Wang Xinran 王欣然
Educational:
B.A., English Literature, Translation and Interpretation, China Foreign Affairs University
M.A., Critical Asian Humanities, Duke University
Research interests:
Food; gender; affect theory; cultural studies
Self-Introduction:
Cinnamoroll stan; Class II marathon runner; back-to-back winner of Duke University’s MasterChef Competition (2018-2020).

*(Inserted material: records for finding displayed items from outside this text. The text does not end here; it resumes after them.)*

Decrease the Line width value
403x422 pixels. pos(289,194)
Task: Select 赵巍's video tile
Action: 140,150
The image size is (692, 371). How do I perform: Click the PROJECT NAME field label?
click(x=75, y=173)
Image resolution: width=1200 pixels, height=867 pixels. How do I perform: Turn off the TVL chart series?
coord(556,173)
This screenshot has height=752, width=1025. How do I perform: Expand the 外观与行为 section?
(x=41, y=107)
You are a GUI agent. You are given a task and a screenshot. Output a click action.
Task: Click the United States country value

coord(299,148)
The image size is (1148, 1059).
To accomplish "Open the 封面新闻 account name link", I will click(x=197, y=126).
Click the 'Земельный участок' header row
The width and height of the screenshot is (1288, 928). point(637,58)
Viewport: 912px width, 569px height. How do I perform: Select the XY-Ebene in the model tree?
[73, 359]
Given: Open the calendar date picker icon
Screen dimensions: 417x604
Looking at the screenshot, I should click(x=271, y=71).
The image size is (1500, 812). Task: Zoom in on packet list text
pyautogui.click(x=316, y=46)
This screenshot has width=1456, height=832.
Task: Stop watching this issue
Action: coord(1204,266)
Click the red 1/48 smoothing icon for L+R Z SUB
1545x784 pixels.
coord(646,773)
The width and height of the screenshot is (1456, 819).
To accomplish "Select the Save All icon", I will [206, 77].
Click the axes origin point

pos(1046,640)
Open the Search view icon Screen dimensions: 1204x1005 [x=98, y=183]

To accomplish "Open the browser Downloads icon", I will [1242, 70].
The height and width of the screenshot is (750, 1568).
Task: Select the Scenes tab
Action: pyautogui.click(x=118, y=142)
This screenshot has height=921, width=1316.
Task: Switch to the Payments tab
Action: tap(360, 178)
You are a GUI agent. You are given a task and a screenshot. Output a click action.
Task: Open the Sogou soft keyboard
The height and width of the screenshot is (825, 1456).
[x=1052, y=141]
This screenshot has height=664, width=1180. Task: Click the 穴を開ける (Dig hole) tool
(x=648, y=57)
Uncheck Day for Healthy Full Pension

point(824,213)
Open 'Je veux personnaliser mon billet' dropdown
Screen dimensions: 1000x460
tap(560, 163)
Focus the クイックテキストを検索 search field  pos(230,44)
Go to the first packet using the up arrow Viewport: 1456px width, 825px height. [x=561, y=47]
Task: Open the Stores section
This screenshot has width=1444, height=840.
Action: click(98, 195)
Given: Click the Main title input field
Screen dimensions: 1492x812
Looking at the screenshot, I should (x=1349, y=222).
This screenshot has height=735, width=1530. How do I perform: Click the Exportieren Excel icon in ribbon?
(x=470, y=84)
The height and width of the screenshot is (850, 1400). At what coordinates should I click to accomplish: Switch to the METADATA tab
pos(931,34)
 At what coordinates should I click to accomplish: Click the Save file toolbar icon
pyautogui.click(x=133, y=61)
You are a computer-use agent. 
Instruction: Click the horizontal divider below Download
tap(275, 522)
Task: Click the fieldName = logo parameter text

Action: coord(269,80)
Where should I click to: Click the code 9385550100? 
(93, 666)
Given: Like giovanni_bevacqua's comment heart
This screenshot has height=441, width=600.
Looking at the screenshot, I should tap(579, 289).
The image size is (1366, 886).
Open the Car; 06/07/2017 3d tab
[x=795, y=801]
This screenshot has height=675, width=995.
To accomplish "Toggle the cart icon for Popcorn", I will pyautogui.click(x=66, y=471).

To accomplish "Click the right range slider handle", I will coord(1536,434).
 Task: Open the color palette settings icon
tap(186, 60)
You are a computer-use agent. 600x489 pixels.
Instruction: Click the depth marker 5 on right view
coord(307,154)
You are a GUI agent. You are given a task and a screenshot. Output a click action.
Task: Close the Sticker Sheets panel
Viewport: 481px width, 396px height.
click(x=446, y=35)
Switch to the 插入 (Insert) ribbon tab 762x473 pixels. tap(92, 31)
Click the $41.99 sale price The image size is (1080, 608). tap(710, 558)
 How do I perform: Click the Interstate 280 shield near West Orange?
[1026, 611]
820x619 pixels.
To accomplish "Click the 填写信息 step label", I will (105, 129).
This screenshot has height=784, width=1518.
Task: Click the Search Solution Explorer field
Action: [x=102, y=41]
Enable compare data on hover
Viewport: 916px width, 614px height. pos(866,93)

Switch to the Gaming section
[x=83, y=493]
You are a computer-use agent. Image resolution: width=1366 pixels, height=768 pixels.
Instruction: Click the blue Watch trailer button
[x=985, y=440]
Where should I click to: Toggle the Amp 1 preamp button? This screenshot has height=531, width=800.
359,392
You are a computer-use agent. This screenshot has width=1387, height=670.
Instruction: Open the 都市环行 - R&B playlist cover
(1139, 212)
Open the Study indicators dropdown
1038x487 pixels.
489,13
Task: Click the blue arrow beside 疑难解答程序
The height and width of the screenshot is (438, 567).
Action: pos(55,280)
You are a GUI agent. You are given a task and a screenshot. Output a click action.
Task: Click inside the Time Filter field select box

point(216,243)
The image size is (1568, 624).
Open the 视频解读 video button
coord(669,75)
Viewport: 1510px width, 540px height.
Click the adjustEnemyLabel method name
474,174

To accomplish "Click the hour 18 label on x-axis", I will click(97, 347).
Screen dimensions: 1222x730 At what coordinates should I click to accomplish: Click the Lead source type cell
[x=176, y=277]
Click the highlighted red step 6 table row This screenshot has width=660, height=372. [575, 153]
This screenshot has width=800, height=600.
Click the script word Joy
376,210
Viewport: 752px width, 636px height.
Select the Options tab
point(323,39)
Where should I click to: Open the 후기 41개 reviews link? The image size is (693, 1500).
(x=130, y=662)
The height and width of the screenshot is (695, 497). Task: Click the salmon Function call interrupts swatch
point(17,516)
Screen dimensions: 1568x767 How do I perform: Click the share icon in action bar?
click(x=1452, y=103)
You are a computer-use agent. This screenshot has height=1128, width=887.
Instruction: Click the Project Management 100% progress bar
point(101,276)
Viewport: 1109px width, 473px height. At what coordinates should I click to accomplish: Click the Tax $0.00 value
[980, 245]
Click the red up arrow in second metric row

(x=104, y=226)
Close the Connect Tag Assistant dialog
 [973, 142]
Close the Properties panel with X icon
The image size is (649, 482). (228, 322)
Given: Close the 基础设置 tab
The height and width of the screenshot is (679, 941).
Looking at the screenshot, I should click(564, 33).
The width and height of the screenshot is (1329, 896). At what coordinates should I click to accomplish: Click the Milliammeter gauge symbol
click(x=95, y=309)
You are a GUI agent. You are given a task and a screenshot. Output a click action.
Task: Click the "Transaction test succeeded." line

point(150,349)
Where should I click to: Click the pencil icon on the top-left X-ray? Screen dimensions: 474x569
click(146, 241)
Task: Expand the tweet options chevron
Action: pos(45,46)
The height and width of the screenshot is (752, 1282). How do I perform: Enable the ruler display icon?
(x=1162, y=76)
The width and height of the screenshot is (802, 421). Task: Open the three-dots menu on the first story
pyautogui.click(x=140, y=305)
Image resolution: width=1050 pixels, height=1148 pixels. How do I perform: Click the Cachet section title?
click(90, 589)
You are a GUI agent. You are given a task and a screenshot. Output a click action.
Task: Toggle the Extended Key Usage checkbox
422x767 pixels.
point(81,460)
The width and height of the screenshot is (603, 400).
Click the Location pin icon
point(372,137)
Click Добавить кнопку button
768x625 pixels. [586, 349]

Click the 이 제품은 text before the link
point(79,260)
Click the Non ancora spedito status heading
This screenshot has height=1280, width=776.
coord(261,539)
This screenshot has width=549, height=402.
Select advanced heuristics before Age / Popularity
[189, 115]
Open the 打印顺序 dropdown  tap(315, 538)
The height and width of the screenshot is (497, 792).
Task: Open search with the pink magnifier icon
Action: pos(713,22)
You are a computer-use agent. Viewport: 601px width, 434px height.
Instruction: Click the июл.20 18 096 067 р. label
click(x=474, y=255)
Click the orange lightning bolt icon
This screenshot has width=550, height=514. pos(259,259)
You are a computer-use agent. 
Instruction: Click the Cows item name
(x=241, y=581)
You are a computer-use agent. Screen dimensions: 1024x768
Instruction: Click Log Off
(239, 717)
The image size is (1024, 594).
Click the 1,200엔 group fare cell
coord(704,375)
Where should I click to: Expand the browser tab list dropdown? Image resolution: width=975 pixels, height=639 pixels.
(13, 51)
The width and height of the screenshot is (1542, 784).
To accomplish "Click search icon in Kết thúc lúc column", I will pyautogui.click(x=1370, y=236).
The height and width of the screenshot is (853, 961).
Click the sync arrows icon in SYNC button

Thesis Advisor: Dr Tu Hang, A/P Xu Lanjun
Thesis Title: Culinary Affections: Feminine Appetites in Contemporary Chinese Popular Culture
Thesis Research Area:
What can food tell us about who we are, how we love, and how we survive? My dissertation explores how food in contemporary Chinese popular culture becomes a charged site of affective experience, gender negotiation, and identity formation. Across popular novels, films, and short videos, food emerges as both intimate and unsettling: the comfort of a family recipe, the violence of disordered eating, the strangeness of culinary failure. These depictions reveal how affects such as disgust, shame, nostalgia, and tenderness infuse acts of eating, cooking, or refusal, complicating conventional notions of femininity, care, and resistance. Drawing on feminist affect theory, especially reparative reading, I show how these depictions of food negotiate trauma and loss while also opening space for imagination and renewal. At its core, this project is about rethinking what it means to know and be a woman in contemporary China, and about seeing in the ordinary gestures of eating and feeding the possibility of alternative ways of living.